■ INSTRUCTIONS
(a) Reproduce the post on mistakes that doom novels from "And, having read" up to and including "too much backstory.", substituting "Starting" for "Beginning" throughout.
(b) Carry on the blog post about mistakes that can doom a novel, picking up after its final sentence.

■ DOCUMENT EXCERPT
Four Mistakes that Will Doom Your Novel

From Kill Zone Blog: Four mistakes that will doom your mystery. They did mine.

And, having read through the post, I would definitely say “novel” rather than mystery. These are mistakes that could doom most novels in any genre except maybe literary.

Here they are:

1) Introducing too many characters too soon.

2) Beginning with a boring opening where nothing happens.

3) Beginning with too much backstory.

4) Letting your protagonist become passive.

You can click through and read the comments about each one. The last is the most interesting, but let me hold onto that one for a minute.

For Point 1, I think introducing too many characters too fast is pretty much the kiss of death. I’m not sure it’s possible to introduce twenty characters, or even five, in chapter one and make it work. I mean important characters; I’m sure it’s possible to have a crowd scene in the opening. But I’m not sure it’s possible to have a crowd scene where you name a lot of characters, far less show them to the reader in any kind of detail.

However, maybe somewhere someone was so good a writer that they pulled this off. If anyone has a counterexample — a great, compelling opening, or a least a reasonably successful opening, where the author introduced a bunch of characters really fast — by all means, drop it in the comments.

For Point 2, I added the word “boring.” It’s definitely possible for talented writers to open a story quietly, with a scene where basically nothing is happening; see for example many books by Georgette Heyer or From All False Doctrine. I’m sure there are quite a few. Quiet is fine, if you can pull that off. But if quiet slides into boring, oops, that’s a novel that’s not likely to find much of a readership.

■ INFORMATION SUPPLIED

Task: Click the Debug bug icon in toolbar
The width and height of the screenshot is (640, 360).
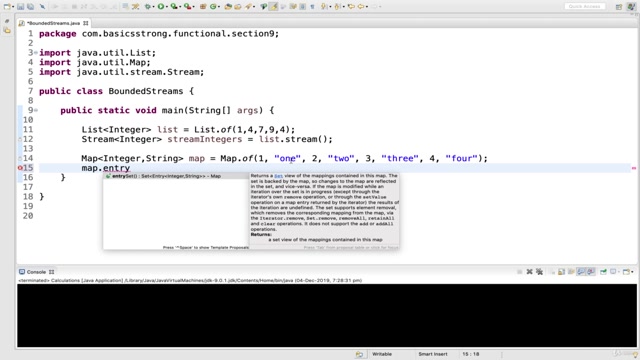Action: pos(147,7)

■ TASK RESPONSES
(a)
And, having read through the post, I would definitely say “novel” rather than mystery. These are mistakes that could doom most novels in any genre except maybe literary.

Here they are:

1) Introducing too many characters too soon.

2) Starting with a boring opening where nothing happens.

3) Starting with too much backstory.

(b)
Point 3 is tough, because you do need to build the world and set the protagonist in place in the world. In SFF, one way to do that is with tidbits of backstory. I’ve seen plenty of advice not to go overboard with that, and I basically agree. Tidbits of backstory are fine. Lots of backstory is likely to push the reader away. This is true even if you’re avoiding the dreaded (well, dreaded by me) history-lesson prologue.

In fact, I suspect too much backstory is a real problem for mysteries and thrillers because there’s a tendency to start book in these genres like this:

EXCITING TWO PARAGRAPHS. Loooooooong chapter explaining backstory.

And while a really talented author can pull that off, it’s a trick and a half to hold onto your readers through a first chapter that’s structured like this. Have you ever hit something like this and skipped ahead to see what happened after the initial two paragraphs? (Raises hand). If you don’t find the section where the present-day story resumes pretty quickly, do you DNF the novel? (Raises hand again.)

I guess I’d say the trick is to make the backstory just as compelling as the exciting present-day scene. If you can do that, go for it. If not, maaaaaybe think twice about this kind of structure for your opening.

Point 4 is interesting because the example used in the post involves a mystery where the bad guy walks away at the end while the hero stands there and watches him go. This would be AWFUL if it also meant that the bad guy got away with the murder. For me, an unjust ending to a mystery or thriller is an absolute dealbreaker that means I’m done with the author forever.

But evidently this was not the case here; in the book cited in the linked post; the wheels of justice were grinding away, but offstage. The bad guy was going to go down, but not right at the moment. For me … I don’t know. That certainly wouldn’t be a dealbreaker in the same way. It might be okay. Nevertheless, I think I agree with the author of the post that adding a physical, active reaction there (the hero apparently beats up the bad guy) is likely to be more satisfying to the reader.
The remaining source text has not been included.